● WORK REQUEST A:
Transcribe everything in the MATLAB remote data text from "MATLAB enables you" down to "file or folders.".
● WORK REQUEST B:
List every datastore object that the MATLAB remote data text names as able to use data stored on Amazon S3.

[TEXT PROVIDED]

In MATLAB®, you can read and write data to and from a remote location, such as cloud storage in Amazon S3™ (Simple Storage Service), Microsoft® Azure® Storage Blob, and Hadoop® Distributed File System (HDFS™).
You can access remote data using datastore objects. Use the datastore to examine part of
your data from your desktop version of MATLAB. Then, after prototyping your code locally, you can scale up to a cluster or
cloud. Scaling up improves execution efficiency as it is more efficient to run large
calculations in the same location as the data. To write data to a remote location, you can
use the write
function on a tall or distributed array.
MATLAB enables you to use Amazon S3 as an online file storage web service offered by Amazon Web Services. You can
use data stored on Amazon S3 with datastore objects such as ImageDatastore
, FileDatastore
, SpreadsheetDatastore
, or TabularTextDatastore
. When you specify the location of the data, you must
specify the full path to the files or folders using a uniform resource locator (URL) of the
form
s3://bucketname/path_to_file
bucketname
is the name of the container and
path_to_file
is the path to the file or folders.
Amazon S3 provides data storage through web services interfaces. You can use a bucket as a container to store objects in Amazon S3.

[/TEXT PROVIDED]
[RECORDED INFORMATION]

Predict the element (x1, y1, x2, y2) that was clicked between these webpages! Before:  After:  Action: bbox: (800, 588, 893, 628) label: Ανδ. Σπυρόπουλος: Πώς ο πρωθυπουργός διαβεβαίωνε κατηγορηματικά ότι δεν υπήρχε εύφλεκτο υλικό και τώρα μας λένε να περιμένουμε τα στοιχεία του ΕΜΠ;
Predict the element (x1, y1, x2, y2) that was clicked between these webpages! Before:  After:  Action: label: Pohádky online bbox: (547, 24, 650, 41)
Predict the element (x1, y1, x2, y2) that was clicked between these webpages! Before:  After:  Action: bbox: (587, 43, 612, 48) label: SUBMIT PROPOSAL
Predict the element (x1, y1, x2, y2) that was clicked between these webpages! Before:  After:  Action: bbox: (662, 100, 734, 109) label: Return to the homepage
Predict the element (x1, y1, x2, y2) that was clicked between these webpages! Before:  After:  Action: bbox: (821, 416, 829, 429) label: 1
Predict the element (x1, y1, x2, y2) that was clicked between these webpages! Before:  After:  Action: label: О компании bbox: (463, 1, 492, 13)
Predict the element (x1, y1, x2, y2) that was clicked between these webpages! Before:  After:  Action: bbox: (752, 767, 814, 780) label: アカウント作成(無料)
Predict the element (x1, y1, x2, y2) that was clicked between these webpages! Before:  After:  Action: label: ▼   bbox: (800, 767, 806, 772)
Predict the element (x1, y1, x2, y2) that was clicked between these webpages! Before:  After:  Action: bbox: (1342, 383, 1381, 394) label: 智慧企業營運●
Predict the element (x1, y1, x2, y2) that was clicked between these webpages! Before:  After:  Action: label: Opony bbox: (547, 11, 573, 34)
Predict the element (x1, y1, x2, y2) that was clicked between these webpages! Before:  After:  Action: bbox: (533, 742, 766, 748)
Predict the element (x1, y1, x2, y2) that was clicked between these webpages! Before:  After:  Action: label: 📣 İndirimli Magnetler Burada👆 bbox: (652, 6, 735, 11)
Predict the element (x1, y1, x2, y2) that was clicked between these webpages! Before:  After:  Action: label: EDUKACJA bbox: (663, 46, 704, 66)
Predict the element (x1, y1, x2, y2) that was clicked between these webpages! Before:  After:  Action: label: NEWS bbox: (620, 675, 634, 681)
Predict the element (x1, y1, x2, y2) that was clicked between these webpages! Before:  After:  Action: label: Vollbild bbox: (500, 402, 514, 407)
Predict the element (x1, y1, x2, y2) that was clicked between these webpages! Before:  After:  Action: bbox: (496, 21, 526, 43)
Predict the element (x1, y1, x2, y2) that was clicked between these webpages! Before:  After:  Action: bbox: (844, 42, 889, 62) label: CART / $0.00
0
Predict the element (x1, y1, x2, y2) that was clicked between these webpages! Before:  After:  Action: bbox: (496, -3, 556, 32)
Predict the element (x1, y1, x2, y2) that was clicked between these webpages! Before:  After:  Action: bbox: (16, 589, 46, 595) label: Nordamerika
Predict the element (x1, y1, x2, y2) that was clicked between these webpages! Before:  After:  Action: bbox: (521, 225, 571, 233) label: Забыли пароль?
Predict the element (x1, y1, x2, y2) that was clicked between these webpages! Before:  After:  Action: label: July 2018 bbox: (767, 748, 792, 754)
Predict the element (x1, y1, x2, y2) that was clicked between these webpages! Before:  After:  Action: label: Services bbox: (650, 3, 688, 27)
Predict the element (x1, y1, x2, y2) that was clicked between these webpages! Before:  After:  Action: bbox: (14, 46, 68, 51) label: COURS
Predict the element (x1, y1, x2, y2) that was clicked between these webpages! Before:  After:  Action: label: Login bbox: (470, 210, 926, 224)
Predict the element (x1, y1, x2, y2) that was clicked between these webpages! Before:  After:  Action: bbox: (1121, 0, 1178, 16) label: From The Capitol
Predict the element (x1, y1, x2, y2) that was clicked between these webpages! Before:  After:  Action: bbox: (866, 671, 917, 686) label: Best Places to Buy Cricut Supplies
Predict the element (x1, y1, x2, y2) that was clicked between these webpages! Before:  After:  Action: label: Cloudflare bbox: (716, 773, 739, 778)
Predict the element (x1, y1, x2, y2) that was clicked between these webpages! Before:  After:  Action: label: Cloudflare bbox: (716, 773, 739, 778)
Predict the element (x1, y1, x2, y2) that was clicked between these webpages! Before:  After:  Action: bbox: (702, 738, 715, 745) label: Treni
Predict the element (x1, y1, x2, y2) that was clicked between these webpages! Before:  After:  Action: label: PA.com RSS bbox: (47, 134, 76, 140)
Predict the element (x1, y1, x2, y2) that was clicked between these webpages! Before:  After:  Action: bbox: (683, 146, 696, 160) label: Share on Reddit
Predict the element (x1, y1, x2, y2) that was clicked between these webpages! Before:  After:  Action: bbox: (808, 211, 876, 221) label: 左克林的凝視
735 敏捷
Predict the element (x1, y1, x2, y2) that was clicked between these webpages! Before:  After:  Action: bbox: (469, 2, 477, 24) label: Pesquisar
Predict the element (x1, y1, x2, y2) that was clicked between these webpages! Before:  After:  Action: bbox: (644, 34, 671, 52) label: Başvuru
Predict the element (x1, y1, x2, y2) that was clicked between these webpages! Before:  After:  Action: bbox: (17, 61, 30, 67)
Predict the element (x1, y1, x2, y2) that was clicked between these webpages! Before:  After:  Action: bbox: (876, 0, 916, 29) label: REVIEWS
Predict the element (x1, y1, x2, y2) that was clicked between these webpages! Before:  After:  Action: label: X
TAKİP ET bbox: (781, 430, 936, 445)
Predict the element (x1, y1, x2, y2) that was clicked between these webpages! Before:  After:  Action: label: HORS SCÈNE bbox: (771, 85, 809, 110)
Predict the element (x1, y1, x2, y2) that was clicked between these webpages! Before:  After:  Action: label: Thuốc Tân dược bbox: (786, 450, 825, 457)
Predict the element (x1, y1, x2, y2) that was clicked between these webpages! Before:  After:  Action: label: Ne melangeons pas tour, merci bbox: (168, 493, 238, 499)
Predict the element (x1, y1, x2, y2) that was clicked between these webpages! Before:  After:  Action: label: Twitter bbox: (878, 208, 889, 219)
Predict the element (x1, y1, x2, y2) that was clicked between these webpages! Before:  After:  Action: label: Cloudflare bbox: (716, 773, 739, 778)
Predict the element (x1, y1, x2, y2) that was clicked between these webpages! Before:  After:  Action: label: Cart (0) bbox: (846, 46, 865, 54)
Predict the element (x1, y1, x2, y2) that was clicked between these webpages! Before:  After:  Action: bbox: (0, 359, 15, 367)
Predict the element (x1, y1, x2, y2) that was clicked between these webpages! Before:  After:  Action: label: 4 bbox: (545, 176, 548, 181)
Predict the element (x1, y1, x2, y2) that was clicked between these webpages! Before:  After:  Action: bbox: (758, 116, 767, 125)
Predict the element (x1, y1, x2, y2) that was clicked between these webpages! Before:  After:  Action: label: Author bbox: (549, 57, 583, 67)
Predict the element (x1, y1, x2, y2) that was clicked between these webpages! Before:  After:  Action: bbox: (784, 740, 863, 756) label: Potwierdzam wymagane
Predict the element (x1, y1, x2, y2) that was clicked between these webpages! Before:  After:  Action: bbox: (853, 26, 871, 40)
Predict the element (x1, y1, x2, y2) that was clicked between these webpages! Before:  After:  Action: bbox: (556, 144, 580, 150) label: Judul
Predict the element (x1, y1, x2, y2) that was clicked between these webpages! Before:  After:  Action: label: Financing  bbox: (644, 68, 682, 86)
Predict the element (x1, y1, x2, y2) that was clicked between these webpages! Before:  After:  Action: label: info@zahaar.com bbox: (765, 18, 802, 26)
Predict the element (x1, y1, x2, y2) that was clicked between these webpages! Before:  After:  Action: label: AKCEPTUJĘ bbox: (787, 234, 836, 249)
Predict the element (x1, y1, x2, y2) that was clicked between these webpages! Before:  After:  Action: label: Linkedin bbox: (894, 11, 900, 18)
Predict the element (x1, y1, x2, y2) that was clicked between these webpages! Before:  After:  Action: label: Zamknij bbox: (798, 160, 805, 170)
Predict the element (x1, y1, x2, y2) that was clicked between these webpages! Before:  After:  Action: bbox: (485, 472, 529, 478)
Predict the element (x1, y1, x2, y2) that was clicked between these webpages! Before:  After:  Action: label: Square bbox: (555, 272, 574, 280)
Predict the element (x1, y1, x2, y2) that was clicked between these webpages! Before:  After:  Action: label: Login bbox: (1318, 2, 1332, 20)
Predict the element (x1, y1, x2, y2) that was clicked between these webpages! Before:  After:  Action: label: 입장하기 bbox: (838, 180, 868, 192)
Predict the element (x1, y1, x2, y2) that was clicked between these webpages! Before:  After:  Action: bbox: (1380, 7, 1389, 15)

[/RECORDED INFORMATION]

● FINAL ANSWER A:
MATLAB enables you to use Amazon S3 as an online file storage web service offered by Amazon Web Services. You can
use data stored on Amazon S3 with datastore objects such as ImageDatastore
, FileDatastore
, SpreadsheetDatastore
, or TabularTextDatastore
. When you specify the location of the data, you must
specify the full path to the files or folders using a uniform resource locator (URL) of the
form
s3://bucketname/path_to_file
bucketname
is the name of the container and
path_to_file
is the path to the file or folders.

● FINAL ANSWER B:
ImageDatastore
FileDatastore
SpreadsheetDatastore
TabularTextDatastore